Hello, my name is Dave.  I live in Saskatoon and have been hacking around with metalworking for a few decades.

In the 1990s I made a Gingery furnace, then all the lathe patterns, and over a few years cast/fit/finished/assembled a Gingery lathe.  It was an interesting journey, but ultimately not the best lathe ... so I bought a Ta Shin 10 x 24 (early 1960's best I can tell).  A Rhodes 7" shaper (1948ish) and a 2000 House of Tools RF25 mill make up my shop currently ... although I just bought a 1970 ML7 and have 3 other lathes (that combined can be held in one hand, an Adept plus two watchmakers lathes, a Wolf Jahn (WW) and a Star (Geneva) ).  Several will be up for sale in the not too distant future .... why would anyone need 6 lathes ? (a rhetorical question folks, as I suspect some here have more than 6  ).

Collecting measuring tools (hell, tooling in general) is another obsession, one I blame on my Engineering education (U of S EE 1981, but I fully intended on being an ME when starting in 1977).

Any, it's good to be here and I hope to contribute in some small way now and then, and ask a few dumb questions along the way.

Dave


----------



## Chicken lights (Dec 29, 2021)

Dumb questions are easier to answer, generally 

Welcome aboard


----------



## gerritv (Dec 29, 2021)

Let me know when the WW lathes come up. Depending on price of course  

Gerrit


----------



## Doggggboy (Dec 29, 2021)

Welcome from near Kronau , Sk. ..
-not Germany
-


----------



## Tomc938 (Dec 29, 2021)

Welcome to the board!  It's a great group who are open to answering any questions you might have.  (They generally won't tell you it's a dumb question)
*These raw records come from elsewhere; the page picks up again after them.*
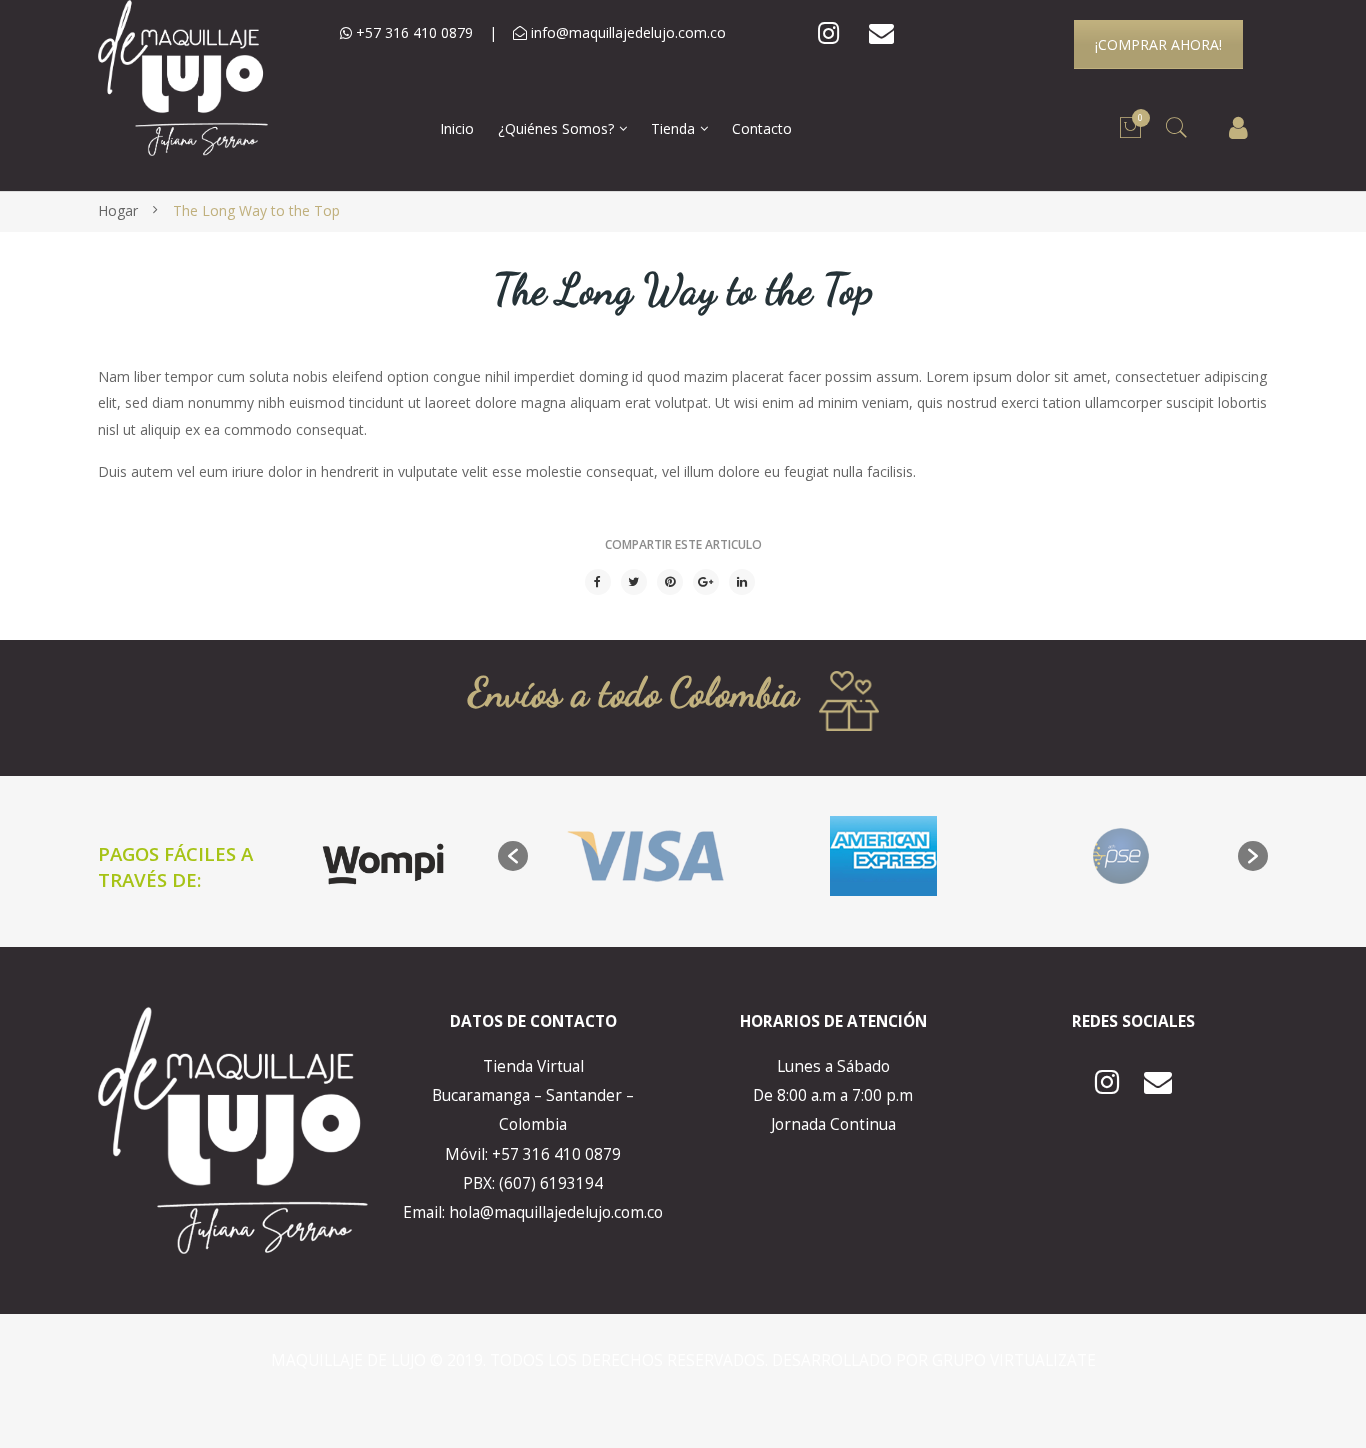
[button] (513, 856)
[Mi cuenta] (1238, 128)
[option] (646, 855)
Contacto (762, 128)
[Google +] (706, 582)
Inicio (457, 128)
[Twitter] (634, 582)
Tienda (673, 128)
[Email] (881, 34)
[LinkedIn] (742, 582)
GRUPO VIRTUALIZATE (1014, 1360)
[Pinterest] (670, 582)
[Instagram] (828, 34)
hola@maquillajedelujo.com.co (556, 1212)
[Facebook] (598, 582)
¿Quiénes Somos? (556, 128)
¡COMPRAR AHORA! (1158, 44)
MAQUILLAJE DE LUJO (350, 1360)
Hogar (118, 210)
Grew up in Saskatoon myself, although now-a-days I'm on Vancouver Island.


----------



## DaveK (Dec 29, 2021)

gerritv said:


> Let me know when the WW lathes come up. Depending on price of course
> 
> Gerrit


That might be a keeper.  It's a short bed Wolf Jan that I've collected a few accessories for (cross slide, 3 jaw, extra headstock. etc).  The Star (Geneva pattern) is likely the one I will sell ...  but I will let folks know either way 

Dave


----------



## DaveK (Dec 29, 2021)

Thanks all for the warn welcome.



Doggggboy said:


> Welcome from near Kronau , Sk. ..
> -not Germany
> -



Thanks, had to look that one up, but now I know.  The wife and I were nearby this summer, walked around at Wilcox and Clayback.



Tomc938 said:


> Welcome to the board!  It's a great group who are open to answering any questions you might have.  (They generally won't tell you it's a dumb question)
> 
> Grew up in Saskatoon myself, although now-a-days I'm on Vancouver Island.



Wise man, although your weather has been a bit less desirable lately (still WAY better than the -35 here these days).

Dave


----------